#### [Problem requirements]
Exact reproduction required: the lines below from the line with "Select the Rettifica articoli [26000] tab" to the line with "Tick the select-all", both ends included, and no others.
[Record set — start]
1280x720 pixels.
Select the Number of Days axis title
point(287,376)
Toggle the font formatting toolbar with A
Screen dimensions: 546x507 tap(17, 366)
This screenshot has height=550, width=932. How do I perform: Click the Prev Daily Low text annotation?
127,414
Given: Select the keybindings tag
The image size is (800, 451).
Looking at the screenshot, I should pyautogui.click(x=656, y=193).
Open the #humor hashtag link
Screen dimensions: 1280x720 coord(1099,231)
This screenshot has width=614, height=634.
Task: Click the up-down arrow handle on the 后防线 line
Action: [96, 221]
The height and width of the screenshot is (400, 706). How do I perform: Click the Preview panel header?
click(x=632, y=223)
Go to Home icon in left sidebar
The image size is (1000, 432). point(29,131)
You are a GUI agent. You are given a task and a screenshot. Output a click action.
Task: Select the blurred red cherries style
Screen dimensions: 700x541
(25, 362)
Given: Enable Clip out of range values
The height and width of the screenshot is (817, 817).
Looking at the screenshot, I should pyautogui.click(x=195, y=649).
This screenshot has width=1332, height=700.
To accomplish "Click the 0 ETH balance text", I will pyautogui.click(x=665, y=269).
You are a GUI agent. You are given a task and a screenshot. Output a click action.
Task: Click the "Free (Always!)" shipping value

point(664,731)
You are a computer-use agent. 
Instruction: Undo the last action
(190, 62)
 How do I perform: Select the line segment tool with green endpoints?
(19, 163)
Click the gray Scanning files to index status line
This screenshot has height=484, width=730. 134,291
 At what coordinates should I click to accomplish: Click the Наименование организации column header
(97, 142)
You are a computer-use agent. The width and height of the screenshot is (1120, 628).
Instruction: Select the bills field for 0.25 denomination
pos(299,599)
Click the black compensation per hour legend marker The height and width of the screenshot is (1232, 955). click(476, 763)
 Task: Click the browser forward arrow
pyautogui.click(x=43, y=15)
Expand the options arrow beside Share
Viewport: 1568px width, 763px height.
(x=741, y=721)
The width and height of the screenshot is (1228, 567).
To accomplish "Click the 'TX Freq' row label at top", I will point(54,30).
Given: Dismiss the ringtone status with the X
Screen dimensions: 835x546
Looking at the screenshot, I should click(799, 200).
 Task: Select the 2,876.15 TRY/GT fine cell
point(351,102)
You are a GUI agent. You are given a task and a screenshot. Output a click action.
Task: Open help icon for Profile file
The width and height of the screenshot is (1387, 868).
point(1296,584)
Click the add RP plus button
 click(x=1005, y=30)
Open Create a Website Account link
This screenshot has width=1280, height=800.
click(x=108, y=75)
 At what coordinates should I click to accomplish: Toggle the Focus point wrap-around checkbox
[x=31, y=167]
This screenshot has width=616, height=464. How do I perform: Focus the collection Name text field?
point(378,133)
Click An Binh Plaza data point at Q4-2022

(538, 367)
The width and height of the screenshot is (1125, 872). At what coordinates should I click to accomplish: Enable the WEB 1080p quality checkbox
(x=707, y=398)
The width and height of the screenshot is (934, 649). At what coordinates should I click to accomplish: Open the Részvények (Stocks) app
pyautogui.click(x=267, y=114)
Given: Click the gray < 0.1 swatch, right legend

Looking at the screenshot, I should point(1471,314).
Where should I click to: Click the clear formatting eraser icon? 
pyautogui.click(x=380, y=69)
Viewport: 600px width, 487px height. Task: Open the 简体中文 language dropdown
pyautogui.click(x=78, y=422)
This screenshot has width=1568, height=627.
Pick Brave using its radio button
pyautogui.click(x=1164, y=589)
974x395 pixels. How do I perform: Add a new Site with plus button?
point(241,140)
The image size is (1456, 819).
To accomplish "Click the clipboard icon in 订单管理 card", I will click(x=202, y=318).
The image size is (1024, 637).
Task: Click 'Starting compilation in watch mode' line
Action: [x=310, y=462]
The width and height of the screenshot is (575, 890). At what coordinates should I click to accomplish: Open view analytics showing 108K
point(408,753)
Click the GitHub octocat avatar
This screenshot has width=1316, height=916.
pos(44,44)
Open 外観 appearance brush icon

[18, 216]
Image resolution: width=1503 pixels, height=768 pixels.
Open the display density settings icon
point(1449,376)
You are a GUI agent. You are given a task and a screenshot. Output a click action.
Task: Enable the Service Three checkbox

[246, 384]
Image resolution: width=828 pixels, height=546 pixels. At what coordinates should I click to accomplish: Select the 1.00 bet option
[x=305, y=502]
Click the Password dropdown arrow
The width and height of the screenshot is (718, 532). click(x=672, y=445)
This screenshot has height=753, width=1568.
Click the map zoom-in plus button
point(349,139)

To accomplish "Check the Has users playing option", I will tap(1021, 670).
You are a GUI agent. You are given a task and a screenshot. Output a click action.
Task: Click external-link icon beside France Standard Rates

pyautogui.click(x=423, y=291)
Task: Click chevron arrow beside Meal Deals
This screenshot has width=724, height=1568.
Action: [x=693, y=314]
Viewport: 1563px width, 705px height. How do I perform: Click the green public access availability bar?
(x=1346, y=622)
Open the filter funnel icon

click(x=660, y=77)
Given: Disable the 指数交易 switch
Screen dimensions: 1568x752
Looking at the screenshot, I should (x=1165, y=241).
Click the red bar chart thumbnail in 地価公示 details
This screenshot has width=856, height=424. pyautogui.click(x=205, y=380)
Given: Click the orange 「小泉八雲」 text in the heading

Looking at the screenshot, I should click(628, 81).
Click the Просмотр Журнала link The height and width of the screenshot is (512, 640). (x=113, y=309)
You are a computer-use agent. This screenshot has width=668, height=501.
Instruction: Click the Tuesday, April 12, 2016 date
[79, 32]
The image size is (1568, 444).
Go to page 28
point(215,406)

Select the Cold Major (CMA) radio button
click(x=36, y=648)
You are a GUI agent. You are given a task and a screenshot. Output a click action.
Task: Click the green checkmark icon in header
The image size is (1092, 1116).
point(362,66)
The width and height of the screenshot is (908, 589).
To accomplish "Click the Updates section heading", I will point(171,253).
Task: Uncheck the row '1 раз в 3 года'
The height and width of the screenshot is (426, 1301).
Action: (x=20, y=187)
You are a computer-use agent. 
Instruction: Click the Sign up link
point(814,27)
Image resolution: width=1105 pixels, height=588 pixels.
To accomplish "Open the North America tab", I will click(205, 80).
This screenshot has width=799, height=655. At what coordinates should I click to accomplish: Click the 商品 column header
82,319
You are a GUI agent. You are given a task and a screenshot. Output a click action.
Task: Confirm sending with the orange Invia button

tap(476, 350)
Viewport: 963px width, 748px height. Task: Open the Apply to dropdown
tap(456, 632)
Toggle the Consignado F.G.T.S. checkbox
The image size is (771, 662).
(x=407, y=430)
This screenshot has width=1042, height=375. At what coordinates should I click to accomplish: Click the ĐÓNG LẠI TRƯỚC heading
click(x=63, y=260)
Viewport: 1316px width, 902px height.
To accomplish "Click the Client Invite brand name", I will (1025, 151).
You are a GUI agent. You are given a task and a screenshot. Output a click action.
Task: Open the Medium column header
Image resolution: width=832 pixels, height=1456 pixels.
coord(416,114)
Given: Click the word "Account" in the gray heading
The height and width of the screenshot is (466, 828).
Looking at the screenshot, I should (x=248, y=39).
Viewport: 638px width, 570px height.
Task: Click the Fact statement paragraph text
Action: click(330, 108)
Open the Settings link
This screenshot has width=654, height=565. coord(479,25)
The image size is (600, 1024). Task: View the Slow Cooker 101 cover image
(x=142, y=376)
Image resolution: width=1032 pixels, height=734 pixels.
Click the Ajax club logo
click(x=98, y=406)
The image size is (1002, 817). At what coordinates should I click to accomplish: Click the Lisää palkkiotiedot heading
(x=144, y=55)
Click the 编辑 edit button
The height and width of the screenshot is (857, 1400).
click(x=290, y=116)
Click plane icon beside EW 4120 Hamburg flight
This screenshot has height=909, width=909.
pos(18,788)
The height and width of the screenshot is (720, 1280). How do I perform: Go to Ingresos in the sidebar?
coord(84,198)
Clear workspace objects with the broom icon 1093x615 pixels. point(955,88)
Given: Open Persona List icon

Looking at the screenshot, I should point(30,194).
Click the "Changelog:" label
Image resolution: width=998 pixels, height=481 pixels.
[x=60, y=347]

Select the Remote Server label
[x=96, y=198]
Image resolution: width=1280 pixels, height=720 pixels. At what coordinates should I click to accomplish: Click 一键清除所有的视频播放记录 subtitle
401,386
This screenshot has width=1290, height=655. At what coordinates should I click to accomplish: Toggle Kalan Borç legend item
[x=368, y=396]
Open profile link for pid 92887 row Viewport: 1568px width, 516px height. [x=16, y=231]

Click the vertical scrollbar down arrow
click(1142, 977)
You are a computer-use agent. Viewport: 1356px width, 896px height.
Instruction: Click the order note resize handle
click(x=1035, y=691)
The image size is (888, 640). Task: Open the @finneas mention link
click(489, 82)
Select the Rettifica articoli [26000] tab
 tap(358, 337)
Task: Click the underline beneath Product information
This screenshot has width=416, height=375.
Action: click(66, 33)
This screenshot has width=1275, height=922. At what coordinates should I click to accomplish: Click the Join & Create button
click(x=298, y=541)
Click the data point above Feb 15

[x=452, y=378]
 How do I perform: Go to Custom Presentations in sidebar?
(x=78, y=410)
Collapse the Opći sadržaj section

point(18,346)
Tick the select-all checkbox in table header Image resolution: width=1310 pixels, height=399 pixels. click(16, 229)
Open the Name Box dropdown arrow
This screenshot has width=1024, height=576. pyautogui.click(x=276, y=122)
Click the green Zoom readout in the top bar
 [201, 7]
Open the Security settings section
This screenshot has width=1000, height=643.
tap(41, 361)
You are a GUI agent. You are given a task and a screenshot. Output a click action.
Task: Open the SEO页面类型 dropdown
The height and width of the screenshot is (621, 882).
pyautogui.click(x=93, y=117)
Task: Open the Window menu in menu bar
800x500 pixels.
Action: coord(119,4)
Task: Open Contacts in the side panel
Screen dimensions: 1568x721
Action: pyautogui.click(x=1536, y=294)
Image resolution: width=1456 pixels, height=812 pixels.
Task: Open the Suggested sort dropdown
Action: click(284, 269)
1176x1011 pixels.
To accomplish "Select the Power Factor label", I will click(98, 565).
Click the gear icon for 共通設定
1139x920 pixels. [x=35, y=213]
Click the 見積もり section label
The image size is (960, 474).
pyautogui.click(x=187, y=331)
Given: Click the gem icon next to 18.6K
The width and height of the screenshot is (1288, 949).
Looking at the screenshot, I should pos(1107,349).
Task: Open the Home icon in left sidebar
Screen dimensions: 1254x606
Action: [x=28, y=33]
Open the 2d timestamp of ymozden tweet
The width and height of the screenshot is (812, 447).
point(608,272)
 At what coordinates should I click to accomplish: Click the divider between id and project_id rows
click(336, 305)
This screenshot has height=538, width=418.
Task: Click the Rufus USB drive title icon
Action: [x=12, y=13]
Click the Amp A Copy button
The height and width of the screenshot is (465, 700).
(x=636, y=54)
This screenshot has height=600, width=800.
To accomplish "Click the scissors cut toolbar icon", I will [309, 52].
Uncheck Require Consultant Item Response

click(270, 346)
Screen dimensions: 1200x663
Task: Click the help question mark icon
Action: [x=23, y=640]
[Record set — finish]
#### [Task result]
Select the Rettifica articoli [26000] tab
 tap(358, 337)
Task: Click the underline beneath Product information
This screenshot has width=416, height=375.
Action: click(66, 33)
This screenshot has width=1275, height=922. At what coordinates should I click to accomplish: Click the Join & Create button
click(x=298, y=541)
Click the data point above Feb 15

[x=452, y=378]
 How do I perform: Go to Custom Presentations in sidebar?
(x=78, y=410)
Collapse the Opći sadržaj section

point(18,346)
Tick the select-all checkbox in table header Image resolution: width=1310 pixels, height=399 pixels. click(16, 229)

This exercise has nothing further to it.